● **What the task asks**
Gather every line of the material below that contains the word "Toggle", and copy each line in full.

--------

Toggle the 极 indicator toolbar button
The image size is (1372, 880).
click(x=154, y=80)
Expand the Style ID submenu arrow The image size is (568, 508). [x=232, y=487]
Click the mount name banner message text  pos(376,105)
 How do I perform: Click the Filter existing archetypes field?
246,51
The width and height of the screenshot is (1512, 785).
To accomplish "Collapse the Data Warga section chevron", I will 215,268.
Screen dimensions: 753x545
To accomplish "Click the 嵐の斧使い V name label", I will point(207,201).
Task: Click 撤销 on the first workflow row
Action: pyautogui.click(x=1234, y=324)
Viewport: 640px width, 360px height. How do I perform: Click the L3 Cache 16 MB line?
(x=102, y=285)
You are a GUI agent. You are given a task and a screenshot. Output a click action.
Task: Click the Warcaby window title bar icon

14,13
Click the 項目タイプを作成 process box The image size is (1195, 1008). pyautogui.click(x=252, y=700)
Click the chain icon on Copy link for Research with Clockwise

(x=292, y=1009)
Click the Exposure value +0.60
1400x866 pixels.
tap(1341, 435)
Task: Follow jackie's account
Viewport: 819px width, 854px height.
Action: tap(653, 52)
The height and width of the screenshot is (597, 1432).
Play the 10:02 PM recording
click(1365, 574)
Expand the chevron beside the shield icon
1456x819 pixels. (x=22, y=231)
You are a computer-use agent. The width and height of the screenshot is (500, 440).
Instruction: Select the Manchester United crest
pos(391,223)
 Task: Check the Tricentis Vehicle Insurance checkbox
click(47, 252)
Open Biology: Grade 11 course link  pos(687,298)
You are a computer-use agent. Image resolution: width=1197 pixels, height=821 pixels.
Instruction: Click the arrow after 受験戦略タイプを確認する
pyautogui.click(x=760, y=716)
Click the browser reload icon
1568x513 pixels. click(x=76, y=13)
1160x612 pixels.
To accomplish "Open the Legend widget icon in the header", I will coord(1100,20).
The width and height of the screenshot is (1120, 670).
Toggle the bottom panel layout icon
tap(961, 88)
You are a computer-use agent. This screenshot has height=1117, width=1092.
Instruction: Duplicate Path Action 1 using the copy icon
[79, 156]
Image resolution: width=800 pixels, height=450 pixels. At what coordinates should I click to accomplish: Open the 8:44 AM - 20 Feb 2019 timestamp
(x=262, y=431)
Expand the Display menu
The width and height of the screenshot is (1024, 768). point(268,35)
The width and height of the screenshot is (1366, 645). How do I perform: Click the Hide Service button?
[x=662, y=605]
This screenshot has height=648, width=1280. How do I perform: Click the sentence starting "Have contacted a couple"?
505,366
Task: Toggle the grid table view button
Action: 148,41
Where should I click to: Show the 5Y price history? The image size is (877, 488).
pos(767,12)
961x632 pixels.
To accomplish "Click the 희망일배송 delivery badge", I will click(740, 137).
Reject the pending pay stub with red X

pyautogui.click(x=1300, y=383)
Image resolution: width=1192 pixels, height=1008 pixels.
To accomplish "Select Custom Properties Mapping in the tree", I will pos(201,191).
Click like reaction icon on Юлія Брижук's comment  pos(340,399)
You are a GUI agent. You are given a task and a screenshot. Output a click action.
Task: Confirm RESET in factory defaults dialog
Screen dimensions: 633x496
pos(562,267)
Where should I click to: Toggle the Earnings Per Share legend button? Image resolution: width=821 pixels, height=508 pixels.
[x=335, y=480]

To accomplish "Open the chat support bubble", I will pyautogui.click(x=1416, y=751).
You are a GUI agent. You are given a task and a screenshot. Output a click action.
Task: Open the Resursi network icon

--------

● **Problem solution**
Toggle the 极 indicator toolbar button
Toggle the bottom panel layout icon
Task: Toggle the grid table view button
Where should I click to: Toggle the Earnings Per Share legend button? Image resolution: width=821 pixels, height=508 pixels.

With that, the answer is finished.